→ **Kutipan Bacaan**:
·····

Privasi Data dan Penilaian Risiko
Kolom

Privasi Data dan Penilaian Risiko

Kehadiran panduan implementasi penilaian dampak pelindungan data menjadi penting untuk berbagai alasan. Idealnya, pemerintah harus menyiapkan lembaga interim yang bertugas memusatkan panduan-panduan teknis pada masa transisi UU PDP.

Bacaan 4 Menit
Miftah Fadhli. Foto: Istimewa
Miftah Fadhli. Foto: Istimewa

Penilaian risiko memiliki peran yang istimewa dalam pelindungan privasi data. Ia berfungsi sebagai kerangka legitimasi—atau delegitimasi—dalam pengambilan keputusan organisasi: apakah aktivitas pemrosesan data perlu dan layak dilakukan?

·····

→ **Data Tercatat**:
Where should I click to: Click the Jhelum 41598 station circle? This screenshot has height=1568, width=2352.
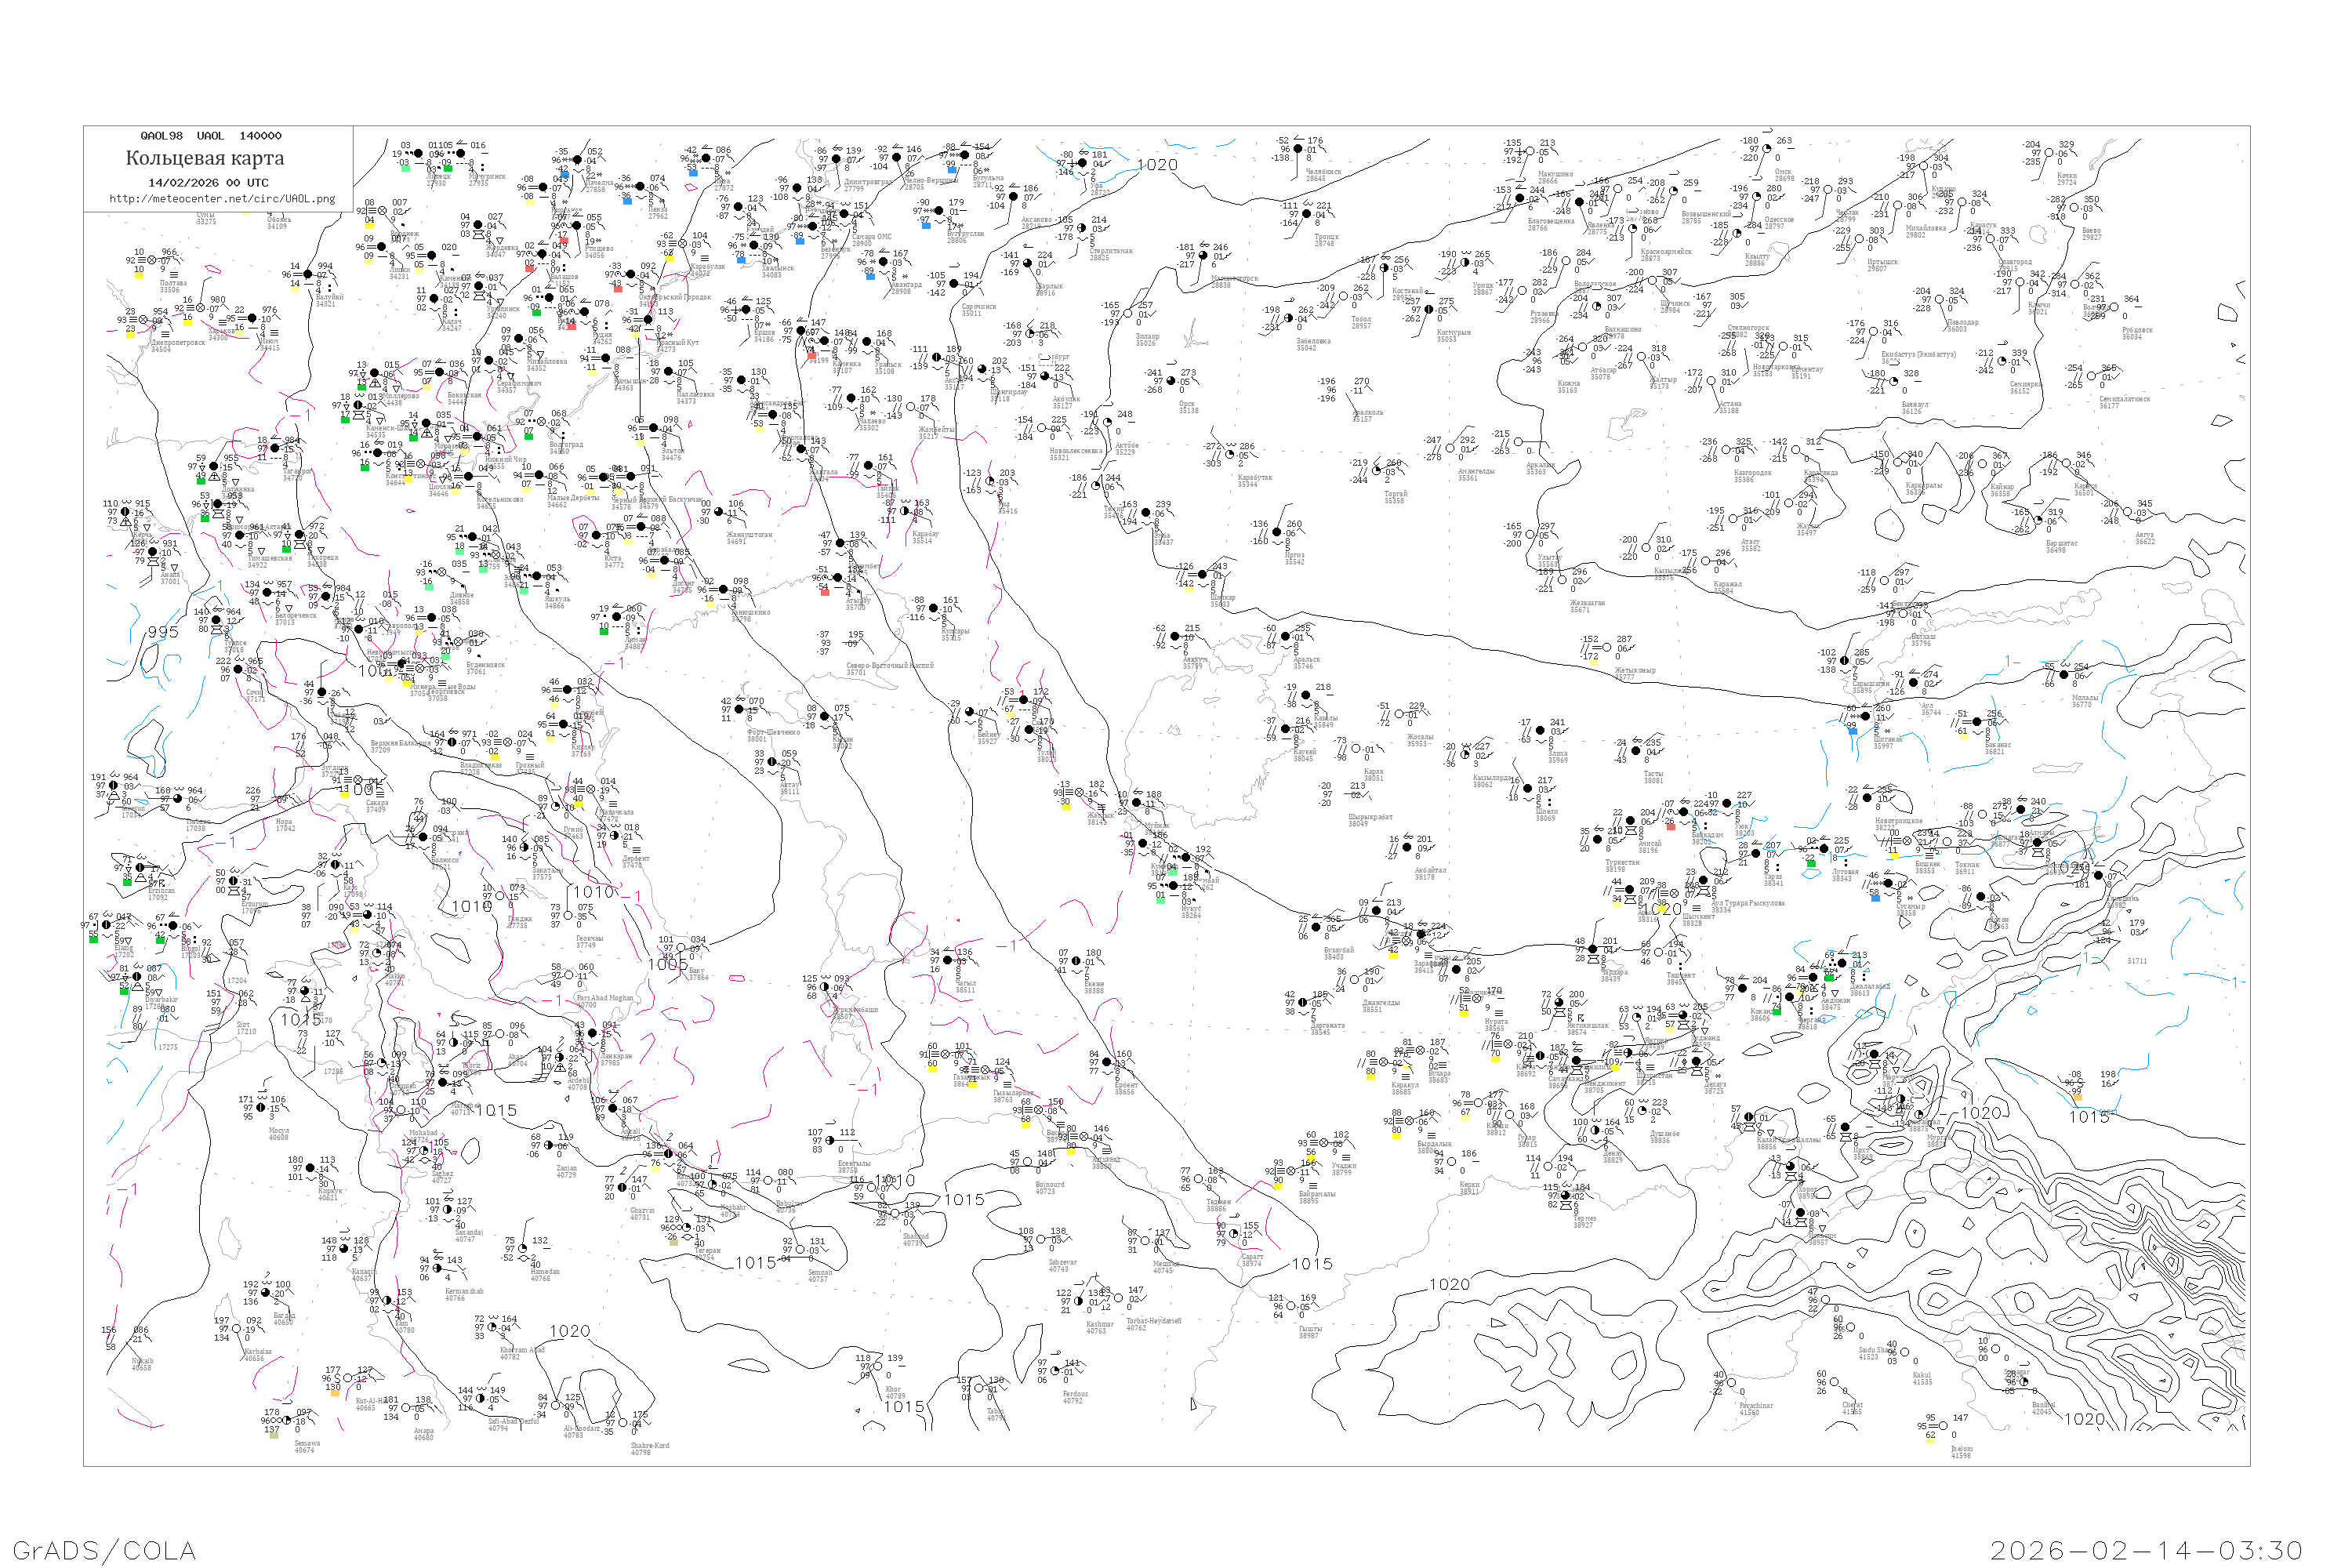point(1942,1425)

·····

Teruskan tulisan tentang privasi data dan penilaian risiko, dimulai sesudah kalimat terakhir yang tercantum.

→ **Hasil Berikut**:
Kendati penting, UU No. 27 Tahun 2022 tentang Pelindungan Data Pribadi (UU PDP) tidak meregulasi secara spesifik ihwal bagaimana penilaian risiko mesti dilakukan. Satu-satunya pasal yang menjelaskan mengenai hal ini yakni Pasal 34 UU PDP. Isinya menegaskan bahwa instrumen evaluasi risiko dalam bentuk penilaian dampak (impact assessment) wajib dilaksanakan apabila aktivitas pemrosesan data pribadi berisiko tinggi terhadap subyek data.

Di berbagai peraturan, penilaian dampak yang terkait dengan aktivitas pemrosesan data pribadi muncul dalam berbagai istilah. Misalnya PP No. 71 Tahun 2019 menyebutnya “uji kelaikan sistem elektronik” sedangkan  POJK 77/2016 menyebutnya “mitigasi risiko. Namun, semuanya tidak memberikan gambaran yang memuaskan tentang apa yang harus terkandung dalam penilaian risiko terhadap privasi data.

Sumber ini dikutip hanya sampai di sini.